= Gottipati Brahmayya =

Indian politician

Gottipati Brahmayya (3 December 1889 – 1984) was a freedom fighter, popularly known as Ryotu Pedda (Leader of Farmers). He was awarded the Padma Bhushan in 1982.

== Early life ==
Brahmayya was born in 1889 in a Kamma family in Ghantasala (Divi Taluka of Krishna district) in Andhra Pradesh, India; he was educated at Noble High School, Machilipatnam, he organized the library movement and the adult education movement in 1917. He was also the President of District Congress Committee during 1922–1923. He was the founder of the Khadi Consumers' and Producers' Society at Ghantasala and became President of Krishna Khadi Board during 1923–1929.

== Freedom fighter ==
Brahmayya was one of the pioneers of the Zamindari Ryot Movement. He participated in the boycott of the Simon Commission in 1927. He was sentenced to imprisonment for one year and six months in 1930 for participating in the black flag demonstration against the then Governor’s visit to Machilipatnam. He was imprisoned in Rajahmundry, Berhampore and Vellore jails. He again took part in the civil disobedience movement and was sentenced to two years of imprisonment in Rajahmundry, Bellary, Madras and Cuddalore jails. He was responsible for the temple entry of dalits at Ghantasala in 1933. He was General Secretary of Andhra Provincial Congress Committee during 1937–1940. He was again detained for participating in the Quit India movement in 1942 and placed in Vellore and Thanjavur prisons.

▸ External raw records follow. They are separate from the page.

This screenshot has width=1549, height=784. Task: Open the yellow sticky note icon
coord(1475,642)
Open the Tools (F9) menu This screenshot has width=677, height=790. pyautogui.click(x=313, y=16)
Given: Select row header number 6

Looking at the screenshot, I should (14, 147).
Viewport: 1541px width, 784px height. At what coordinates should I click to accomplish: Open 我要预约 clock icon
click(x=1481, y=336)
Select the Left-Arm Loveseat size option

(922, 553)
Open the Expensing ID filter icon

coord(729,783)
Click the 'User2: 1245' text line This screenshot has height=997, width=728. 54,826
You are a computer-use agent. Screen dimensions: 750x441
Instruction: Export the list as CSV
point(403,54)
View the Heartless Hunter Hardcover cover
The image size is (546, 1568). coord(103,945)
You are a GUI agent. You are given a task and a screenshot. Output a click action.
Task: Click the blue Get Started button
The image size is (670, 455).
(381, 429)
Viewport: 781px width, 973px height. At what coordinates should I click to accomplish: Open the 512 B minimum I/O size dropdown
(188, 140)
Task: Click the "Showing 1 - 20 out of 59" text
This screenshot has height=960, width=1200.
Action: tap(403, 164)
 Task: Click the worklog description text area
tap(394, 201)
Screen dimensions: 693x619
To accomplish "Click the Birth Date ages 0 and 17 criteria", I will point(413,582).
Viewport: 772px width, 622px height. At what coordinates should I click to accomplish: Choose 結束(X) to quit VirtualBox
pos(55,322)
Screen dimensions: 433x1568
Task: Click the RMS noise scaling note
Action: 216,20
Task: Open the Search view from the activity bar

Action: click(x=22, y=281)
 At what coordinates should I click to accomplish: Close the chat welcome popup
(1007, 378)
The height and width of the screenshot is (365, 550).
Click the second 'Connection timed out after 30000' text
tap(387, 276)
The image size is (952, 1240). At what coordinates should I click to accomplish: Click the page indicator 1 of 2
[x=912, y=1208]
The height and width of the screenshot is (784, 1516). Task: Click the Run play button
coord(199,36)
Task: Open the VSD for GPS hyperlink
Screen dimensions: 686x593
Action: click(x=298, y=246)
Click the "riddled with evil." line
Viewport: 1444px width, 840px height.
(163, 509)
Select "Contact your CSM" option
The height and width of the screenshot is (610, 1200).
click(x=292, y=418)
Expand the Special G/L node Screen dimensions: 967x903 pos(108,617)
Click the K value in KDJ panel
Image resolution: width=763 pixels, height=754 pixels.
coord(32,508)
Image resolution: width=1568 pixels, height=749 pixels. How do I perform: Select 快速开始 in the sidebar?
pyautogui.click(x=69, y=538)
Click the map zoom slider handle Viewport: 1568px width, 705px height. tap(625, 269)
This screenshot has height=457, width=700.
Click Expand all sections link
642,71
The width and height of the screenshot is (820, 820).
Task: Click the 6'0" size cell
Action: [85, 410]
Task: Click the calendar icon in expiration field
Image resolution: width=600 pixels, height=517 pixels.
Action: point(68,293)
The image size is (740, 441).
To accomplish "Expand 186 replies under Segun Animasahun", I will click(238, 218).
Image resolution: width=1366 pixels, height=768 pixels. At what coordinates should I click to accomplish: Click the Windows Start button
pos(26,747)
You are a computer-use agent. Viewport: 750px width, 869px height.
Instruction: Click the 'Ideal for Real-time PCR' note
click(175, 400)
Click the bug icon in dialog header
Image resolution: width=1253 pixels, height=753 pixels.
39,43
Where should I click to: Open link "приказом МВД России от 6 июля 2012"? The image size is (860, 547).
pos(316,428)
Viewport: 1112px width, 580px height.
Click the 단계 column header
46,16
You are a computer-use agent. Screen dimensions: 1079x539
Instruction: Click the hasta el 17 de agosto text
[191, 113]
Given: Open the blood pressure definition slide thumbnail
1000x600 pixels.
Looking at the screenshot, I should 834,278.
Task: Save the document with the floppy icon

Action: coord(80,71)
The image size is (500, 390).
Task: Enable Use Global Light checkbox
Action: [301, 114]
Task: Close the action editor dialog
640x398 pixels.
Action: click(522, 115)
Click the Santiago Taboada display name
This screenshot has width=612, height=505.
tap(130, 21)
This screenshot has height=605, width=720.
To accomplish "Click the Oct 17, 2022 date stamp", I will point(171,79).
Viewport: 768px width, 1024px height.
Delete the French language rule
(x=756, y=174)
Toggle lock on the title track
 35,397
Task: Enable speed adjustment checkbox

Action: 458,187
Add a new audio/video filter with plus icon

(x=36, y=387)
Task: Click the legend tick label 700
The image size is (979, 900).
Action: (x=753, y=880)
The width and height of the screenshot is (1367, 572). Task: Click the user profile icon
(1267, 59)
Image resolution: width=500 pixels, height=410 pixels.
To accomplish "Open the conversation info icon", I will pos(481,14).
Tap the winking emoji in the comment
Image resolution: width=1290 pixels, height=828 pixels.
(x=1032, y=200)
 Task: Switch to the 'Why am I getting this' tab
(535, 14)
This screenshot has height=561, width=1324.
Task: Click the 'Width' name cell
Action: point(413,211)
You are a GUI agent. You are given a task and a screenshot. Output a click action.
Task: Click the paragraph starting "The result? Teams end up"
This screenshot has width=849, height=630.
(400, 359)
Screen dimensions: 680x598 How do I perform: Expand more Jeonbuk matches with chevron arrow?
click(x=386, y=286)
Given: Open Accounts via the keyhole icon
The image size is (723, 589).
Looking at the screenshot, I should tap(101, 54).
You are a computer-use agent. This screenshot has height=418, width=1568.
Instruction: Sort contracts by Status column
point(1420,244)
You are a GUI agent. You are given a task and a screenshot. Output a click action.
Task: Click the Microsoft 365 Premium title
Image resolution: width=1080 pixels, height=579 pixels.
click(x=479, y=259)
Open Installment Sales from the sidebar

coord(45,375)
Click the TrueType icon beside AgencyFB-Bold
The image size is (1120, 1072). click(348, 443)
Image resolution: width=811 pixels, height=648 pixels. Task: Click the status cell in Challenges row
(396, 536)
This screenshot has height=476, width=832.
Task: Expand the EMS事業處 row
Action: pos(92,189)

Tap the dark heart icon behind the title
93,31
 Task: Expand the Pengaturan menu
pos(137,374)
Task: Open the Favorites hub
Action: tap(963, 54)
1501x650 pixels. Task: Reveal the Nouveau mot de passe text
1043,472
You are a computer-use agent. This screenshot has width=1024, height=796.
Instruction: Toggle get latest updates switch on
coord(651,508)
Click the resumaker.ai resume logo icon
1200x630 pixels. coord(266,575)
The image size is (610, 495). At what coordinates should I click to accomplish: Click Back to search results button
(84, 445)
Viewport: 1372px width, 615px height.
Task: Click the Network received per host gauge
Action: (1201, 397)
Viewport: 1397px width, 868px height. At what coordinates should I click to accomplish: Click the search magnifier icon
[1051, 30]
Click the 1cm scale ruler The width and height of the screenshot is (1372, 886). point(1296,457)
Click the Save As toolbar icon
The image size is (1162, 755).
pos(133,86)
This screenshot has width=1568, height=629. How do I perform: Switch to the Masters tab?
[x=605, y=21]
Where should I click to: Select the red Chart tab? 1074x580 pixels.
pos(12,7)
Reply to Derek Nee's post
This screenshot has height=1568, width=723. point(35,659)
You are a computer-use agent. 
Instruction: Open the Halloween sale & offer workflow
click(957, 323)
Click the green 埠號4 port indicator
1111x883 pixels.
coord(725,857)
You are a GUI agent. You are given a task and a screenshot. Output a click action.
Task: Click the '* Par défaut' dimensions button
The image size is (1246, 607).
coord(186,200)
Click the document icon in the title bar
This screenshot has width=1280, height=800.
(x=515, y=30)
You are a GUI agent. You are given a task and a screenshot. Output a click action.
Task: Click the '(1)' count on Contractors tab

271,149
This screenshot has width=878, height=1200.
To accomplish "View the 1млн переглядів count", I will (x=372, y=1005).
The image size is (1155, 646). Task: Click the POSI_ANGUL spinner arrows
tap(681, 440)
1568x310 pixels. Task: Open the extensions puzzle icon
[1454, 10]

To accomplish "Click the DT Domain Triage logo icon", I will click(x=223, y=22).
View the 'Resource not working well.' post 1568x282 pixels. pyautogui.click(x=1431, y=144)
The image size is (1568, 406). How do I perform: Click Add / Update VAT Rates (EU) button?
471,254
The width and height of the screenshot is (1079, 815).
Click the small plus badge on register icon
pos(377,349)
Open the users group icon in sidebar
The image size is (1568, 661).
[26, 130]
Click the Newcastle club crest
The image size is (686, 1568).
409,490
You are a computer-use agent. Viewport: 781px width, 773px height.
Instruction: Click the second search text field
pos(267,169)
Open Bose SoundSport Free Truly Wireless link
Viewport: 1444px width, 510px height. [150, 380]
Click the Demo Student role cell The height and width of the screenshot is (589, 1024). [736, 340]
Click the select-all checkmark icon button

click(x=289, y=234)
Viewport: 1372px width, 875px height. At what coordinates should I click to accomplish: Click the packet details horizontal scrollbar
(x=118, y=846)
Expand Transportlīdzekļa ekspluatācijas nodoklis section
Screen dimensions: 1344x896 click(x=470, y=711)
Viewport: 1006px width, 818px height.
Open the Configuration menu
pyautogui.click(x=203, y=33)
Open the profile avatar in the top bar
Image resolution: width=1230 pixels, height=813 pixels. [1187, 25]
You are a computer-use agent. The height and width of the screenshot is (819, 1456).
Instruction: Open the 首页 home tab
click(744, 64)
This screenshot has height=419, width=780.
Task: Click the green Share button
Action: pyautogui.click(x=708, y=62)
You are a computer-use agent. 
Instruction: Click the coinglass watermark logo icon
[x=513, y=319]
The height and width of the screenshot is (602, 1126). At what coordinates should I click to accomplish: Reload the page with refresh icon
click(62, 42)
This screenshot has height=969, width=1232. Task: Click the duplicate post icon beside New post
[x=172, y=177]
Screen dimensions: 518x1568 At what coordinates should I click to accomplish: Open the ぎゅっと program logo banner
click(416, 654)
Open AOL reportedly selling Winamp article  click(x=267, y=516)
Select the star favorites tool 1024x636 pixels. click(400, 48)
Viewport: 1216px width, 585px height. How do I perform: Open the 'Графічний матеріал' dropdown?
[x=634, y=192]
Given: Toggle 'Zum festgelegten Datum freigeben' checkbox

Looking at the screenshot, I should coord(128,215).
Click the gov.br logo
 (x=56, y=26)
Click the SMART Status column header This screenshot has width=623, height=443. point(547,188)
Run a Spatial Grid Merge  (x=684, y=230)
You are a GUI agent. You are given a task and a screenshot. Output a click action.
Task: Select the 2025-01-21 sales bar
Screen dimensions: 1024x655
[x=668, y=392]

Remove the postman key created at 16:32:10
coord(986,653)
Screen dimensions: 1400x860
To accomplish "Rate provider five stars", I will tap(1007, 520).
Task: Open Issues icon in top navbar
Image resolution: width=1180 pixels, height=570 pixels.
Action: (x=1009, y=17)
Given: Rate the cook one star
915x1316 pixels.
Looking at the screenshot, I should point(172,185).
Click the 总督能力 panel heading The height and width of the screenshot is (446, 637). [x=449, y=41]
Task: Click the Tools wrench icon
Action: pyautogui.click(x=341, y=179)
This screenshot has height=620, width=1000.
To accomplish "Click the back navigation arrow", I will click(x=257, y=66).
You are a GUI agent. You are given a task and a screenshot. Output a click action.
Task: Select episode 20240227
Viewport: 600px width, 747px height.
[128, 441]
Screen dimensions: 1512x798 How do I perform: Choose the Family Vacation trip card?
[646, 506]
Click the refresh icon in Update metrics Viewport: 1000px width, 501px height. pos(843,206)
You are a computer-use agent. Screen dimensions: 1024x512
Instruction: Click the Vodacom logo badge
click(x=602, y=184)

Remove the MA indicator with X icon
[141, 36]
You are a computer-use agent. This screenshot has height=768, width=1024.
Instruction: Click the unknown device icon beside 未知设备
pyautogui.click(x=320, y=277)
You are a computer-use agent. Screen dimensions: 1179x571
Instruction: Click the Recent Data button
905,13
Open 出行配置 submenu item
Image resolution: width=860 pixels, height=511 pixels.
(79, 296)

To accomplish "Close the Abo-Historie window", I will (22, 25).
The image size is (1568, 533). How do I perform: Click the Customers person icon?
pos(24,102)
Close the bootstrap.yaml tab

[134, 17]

== Politician in independent India ==
After independence, Brahmayya became President of Andhra Pradesh Congress Committee in 1962. He served as Chairman of Andhra Pradesh Legislative Council from 1964 to 1968. He was conferred with a doctorate "Kalaprapoorna" by Andhra University. Brahmayya 's autobiography Naa Jeevana Nauka was published in the Telugu daily newspaper Andhra Jyothi in the late 1970s.